New Find My iPhone features in iOS 7
\"Even after a remote erase, Find My iPhone can continue to display a message with your phone number on the Lock screen,\" says Apple. And \"if you get your iPhone, iPad, or iPod touch back after you’ve already erased it, just enter your Apple ID and password to reactivate it.\"Apple

If you're upgrading to iOS 7, you're about to get more new features than you've seen since the birth of iOS. It should be called iOS 7000. But beyond the cool new design and streamlined feel, there's a feature that may make Apple iPhone theft an unprofitable, or at least unpalatable, activity for evil-doers. I'm talking about the Find My iPhone Activation Lock.

Past iPhones let you remotely trace, lock, wipe or even send messages to your stolen phone, in hopes of recovering your device, or at least erasing your info so others couldn't steal your identity. Now, Activation Lock really ties your device to your iCloud account, in a way that will make it very hard for bad guys to prep it for resale. As Apple explains in a few explanatory bullet points, in the fact sheet that appears when you update your device:

  • "Turning off Find My iPhone, erasing your device, reactivation, and signing out of iCloud requires your Apple ID password"
  • "A custom message can be displayed on your device even after a remote erase"

So any meddling will require your password, and you can feel free to wipe your phone and still send angry messages. The top lawyers from New York and San Francisco have sounded off on this new feature, calling it "an important first step towards ending the global epidemic of smartphone theft."

And although the attention in recent weeks has been on Apple's other security feature, the fingerprint-scanning Touch ID, the joint statement, issued by San Francisco District Attorney George Gascón and New York Attorney General Eric T. Schneiderman, makes it clear that Activation Lock is more important overall, at least for now:

In the months ahead, it is our hope that Activation Lock will prove to be an effective deterrent to theft, and that the widespread use of this new system will end the victimization of iPhone users, as thieves learn that the devices have no value on the secondary market.
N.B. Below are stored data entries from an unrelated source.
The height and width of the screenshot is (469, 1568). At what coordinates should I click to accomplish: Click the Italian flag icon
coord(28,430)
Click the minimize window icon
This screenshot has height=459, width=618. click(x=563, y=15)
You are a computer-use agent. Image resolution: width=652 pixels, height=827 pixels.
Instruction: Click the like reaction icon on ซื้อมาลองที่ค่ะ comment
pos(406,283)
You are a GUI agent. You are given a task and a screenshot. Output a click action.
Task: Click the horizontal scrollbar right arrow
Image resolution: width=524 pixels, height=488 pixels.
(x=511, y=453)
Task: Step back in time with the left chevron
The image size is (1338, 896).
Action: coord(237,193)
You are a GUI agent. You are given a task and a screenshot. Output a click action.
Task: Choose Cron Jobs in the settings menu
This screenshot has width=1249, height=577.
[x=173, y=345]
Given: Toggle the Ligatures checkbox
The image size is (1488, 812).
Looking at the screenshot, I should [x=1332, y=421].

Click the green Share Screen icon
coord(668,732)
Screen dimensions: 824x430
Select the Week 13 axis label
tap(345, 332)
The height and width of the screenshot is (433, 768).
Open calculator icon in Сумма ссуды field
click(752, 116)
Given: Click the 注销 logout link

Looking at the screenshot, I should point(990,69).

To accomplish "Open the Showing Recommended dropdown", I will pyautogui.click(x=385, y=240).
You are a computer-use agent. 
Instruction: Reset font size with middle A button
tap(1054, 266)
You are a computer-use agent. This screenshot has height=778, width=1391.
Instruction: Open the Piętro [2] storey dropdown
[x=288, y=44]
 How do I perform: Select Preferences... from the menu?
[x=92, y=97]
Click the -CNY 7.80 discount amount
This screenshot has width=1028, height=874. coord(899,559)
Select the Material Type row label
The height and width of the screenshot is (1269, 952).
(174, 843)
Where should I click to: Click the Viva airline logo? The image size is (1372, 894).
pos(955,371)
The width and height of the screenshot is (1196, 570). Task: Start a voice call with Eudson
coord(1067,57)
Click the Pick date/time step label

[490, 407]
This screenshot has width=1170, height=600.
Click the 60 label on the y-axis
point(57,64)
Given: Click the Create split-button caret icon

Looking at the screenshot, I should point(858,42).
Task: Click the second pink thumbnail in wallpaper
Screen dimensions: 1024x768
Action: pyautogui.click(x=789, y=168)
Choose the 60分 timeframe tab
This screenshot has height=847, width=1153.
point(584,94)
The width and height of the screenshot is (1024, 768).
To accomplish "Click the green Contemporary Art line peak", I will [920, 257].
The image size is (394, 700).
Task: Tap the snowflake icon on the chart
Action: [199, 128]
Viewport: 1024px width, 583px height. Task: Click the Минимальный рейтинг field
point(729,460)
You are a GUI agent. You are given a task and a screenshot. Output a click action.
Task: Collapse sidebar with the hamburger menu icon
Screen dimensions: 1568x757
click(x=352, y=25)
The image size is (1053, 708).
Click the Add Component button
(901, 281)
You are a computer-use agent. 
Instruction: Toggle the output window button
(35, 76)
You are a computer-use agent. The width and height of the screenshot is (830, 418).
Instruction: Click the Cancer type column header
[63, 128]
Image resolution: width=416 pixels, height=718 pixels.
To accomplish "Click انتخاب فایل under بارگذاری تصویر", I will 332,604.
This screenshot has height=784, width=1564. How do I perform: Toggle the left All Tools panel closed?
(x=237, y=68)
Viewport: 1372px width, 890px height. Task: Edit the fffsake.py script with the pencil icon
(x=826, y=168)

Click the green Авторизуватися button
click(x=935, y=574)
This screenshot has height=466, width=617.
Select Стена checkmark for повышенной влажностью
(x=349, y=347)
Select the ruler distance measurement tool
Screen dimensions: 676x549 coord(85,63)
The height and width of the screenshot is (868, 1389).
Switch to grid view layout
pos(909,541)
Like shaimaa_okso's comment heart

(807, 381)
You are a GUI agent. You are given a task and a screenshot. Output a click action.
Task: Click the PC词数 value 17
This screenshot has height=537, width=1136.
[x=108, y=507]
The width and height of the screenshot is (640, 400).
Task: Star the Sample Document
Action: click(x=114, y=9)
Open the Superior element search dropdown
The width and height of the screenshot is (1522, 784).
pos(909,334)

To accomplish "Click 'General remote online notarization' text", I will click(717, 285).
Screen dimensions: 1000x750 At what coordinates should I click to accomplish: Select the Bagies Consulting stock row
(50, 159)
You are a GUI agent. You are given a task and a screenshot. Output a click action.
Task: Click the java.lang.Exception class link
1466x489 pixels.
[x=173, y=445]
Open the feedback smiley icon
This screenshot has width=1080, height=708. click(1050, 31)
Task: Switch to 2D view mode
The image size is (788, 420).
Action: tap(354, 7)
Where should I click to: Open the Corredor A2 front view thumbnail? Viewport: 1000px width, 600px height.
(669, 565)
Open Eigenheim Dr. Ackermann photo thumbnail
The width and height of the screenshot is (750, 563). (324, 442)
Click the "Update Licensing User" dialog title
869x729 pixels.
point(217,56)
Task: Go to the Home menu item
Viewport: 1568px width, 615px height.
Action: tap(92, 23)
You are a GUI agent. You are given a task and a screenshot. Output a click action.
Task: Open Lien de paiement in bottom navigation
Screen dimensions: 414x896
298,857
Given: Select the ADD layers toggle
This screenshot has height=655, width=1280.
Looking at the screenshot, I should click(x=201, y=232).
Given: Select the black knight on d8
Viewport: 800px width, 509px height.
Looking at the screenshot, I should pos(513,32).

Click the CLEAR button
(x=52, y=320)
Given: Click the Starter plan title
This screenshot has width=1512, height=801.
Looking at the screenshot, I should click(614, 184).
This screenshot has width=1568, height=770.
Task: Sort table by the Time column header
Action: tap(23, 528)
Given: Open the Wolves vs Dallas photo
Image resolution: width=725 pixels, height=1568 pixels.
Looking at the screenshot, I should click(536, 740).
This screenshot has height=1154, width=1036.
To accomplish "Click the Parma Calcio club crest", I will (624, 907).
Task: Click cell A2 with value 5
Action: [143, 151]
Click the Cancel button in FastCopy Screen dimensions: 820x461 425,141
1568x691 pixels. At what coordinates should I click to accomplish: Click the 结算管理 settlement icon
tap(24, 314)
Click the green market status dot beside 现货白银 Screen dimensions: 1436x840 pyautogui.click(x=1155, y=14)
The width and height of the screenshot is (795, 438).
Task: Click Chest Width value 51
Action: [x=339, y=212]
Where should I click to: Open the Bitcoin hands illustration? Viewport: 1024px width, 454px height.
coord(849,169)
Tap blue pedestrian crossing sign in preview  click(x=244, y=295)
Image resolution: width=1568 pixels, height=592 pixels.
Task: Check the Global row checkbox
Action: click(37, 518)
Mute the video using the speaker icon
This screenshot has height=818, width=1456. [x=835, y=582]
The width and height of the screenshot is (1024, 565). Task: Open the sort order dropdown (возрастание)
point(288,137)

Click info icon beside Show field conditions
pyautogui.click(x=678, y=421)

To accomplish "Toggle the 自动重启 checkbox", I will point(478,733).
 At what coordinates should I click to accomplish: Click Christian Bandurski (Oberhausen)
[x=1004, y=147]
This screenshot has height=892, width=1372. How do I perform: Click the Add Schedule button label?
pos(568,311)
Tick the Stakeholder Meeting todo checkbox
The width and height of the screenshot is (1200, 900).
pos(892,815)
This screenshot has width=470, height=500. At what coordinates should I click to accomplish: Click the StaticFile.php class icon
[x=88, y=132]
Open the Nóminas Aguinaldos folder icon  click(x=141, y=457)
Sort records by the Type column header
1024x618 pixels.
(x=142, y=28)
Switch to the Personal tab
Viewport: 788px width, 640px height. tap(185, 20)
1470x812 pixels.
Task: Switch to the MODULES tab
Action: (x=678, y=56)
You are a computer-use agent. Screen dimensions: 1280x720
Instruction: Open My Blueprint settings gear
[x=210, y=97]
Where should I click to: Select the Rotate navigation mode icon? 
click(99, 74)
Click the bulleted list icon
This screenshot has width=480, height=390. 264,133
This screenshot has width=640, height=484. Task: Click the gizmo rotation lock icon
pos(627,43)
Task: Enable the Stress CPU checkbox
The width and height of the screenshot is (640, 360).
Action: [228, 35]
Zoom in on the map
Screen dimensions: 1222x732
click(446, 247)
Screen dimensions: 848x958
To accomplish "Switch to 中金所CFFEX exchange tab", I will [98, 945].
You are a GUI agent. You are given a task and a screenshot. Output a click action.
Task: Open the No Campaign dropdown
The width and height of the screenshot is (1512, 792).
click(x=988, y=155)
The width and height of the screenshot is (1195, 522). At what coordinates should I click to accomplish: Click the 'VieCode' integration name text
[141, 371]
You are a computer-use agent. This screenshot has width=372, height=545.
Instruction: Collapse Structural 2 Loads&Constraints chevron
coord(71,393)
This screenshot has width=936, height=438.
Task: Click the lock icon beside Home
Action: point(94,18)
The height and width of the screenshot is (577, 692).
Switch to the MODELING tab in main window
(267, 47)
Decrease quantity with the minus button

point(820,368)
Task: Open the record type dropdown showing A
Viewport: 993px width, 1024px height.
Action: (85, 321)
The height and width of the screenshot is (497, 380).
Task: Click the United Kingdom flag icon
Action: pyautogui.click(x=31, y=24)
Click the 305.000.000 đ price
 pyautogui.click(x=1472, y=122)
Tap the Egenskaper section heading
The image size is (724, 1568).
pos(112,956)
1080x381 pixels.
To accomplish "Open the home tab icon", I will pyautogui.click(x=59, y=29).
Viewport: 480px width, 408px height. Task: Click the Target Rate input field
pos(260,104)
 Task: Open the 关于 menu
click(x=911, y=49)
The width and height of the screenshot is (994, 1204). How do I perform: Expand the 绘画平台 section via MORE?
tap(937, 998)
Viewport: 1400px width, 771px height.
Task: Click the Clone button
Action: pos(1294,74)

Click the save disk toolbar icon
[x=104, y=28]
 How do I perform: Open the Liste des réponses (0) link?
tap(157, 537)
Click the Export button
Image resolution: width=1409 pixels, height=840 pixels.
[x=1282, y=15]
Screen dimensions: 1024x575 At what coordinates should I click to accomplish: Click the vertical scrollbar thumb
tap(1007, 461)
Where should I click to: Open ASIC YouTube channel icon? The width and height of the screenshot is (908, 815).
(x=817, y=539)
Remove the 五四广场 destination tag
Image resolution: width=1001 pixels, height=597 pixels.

We are particularly pleased that — because Activation Lock is a feature associated with Apple's new operating system as opposed to a new device — it will be available to consumers with older phone models who download the free upgrade.

Of course, it's worth noting that the feature only matters if you use it, and that means signing up for iCloud and activating Find My iPhone, things that are, ironically, not favored by some security-conscious people. Perhaps this means you'll have to identify the lesser of two nemeses: common thieves or government agents.

If Activation Lock does manage to be used widely, perhaps, a year from now, the act of stealing i-products will be known by a less breezy nickname than "Apple picking."